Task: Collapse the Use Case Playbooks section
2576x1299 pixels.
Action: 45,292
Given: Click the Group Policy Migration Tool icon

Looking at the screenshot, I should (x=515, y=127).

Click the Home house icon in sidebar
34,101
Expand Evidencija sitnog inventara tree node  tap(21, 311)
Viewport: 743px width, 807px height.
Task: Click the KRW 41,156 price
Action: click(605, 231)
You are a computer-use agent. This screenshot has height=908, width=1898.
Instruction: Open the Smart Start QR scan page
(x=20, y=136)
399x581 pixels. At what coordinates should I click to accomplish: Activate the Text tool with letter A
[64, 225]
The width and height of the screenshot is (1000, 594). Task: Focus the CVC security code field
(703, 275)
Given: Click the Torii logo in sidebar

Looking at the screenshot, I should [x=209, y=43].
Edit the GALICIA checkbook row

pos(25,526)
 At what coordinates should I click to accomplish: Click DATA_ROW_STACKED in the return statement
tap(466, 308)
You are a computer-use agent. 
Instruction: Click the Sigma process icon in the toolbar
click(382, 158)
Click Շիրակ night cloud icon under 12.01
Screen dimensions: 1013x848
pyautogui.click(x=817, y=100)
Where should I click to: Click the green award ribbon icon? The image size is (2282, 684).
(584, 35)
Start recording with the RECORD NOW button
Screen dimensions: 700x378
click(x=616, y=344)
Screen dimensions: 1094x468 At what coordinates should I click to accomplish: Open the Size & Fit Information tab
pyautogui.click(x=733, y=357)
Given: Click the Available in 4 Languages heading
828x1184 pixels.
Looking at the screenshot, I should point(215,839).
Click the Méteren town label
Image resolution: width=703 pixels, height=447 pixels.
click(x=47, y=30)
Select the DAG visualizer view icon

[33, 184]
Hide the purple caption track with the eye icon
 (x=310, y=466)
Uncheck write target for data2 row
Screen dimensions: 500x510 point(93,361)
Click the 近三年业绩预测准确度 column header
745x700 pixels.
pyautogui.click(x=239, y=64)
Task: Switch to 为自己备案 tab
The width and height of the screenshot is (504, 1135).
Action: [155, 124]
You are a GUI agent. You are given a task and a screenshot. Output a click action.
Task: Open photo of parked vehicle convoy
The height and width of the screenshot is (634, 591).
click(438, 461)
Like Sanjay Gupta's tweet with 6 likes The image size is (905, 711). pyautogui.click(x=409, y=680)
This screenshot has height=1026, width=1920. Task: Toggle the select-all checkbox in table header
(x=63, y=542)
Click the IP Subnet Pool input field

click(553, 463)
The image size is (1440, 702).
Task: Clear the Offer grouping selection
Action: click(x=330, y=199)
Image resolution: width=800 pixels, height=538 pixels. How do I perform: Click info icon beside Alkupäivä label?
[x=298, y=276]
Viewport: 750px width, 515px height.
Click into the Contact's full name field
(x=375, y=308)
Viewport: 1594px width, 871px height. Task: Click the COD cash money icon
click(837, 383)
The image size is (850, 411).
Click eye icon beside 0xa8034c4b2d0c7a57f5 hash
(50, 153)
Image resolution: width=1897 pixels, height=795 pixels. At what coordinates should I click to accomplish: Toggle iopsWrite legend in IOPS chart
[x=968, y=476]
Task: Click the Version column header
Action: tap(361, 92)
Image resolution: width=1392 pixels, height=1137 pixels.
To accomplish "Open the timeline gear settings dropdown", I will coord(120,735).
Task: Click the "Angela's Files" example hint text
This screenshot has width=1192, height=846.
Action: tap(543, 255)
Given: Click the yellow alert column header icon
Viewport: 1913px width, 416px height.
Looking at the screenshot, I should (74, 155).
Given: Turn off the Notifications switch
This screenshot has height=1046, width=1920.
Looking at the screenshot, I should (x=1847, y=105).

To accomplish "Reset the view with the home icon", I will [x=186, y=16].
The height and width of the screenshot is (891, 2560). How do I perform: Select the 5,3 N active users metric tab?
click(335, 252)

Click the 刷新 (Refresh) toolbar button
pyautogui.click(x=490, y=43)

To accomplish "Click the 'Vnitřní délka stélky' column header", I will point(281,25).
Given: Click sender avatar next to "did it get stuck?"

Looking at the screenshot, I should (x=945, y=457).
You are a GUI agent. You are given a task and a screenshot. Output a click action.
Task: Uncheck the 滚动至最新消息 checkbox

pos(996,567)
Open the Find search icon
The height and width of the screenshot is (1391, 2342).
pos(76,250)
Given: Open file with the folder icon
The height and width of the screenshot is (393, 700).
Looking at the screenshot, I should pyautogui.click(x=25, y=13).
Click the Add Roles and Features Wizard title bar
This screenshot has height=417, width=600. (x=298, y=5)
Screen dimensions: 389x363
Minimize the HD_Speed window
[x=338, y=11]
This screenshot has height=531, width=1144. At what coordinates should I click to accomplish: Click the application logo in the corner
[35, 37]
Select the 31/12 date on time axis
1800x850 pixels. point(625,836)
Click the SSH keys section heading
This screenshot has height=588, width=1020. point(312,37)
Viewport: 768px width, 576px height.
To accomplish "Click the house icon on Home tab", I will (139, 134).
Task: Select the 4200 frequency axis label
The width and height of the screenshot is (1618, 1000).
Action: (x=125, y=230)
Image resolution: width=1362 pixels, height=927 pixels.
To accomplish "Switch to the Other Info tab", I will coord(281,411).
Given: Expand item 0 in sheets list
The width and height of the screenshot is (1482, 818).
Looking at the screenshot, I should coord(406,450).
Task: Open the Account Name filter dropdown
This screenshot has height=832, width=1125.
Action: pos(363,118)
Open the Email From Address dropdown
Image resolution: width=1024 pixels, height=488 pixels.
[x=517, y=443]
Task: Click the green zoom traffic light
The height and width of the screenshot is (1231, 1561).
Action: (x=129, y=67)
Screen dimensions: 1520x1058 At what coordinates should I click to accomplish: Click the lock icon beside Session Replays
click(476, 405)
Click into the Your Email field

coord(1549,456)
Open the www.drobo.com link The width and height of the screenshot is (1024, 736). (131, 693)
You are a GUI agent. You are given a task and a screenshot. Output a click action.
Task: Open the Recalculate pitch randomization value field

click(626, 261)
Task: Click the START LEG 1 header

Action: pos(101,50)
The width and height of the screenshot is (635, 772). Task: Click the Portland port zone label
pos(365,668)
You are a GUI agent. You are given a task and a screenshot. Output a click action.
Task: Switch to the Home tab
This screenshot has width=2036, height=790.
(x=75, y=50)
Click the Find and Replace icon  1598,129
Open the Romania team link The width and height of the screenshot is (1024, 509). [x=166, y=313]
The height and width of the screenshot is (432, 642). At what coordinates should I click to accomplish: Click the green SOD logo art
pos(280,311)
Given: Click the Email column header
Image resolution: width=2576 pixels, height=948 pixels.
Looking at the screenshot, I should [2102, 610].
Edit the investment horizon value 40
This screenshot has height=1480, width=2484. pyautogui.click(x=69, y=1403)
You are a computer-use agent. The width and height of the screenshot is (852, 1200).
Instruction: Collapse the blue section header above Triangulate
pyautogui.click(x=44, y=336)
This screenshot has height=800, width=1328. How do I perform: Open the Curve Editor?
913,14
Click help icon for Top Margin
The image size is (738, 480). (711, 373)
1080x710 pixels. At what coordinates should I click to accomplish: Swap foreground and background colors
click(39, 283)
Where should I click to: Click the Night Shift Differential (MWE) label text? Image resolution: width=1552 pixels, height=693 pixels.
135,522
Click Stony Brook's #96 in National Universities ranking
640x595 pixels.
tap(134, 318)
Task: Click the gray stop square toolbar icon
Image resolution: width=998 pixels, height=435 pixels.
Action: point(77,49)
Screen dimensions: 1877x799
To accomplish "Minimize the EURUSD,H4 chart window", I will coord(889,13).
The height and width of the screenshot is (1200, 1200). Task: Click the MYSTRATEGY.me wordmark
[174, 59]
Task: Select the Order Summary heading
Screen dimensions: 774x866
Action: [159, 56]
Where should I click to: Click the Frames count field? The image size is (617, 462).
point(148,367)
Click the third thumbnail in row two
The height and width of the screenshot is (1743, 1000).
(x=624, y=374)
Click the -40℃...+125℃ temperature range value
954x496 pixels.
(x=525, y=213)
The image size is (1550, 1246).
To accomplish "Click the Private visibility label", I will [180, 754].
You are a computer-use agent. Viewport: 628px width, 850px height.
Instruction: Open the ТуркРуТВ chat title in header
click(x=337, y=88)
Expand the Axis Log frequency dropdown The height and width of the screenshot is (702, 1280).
_ _ _ _ _
Could you repeat exactly the lines above from the line with "Select the 31/12 date on time axis" up to and including the line with "Image resolution: width=1362", and only those?

Select the 31/12 date on time axis
1800x850 pixels. point(625,836)
Click the SSH keys section heading
This screenshot has height=588, width=1020. point(312,37)
Viewport: 768px width, 576px height.
To accomplish "Click the house icon on Home tab", I will (139, 134).
Task: Select the 4200 frequency axis label
The width and height of the screenshot is (1618, 1000).
Action: (x=125, y=230)
Image resolution: width=1362 pixels, height=927 pixels.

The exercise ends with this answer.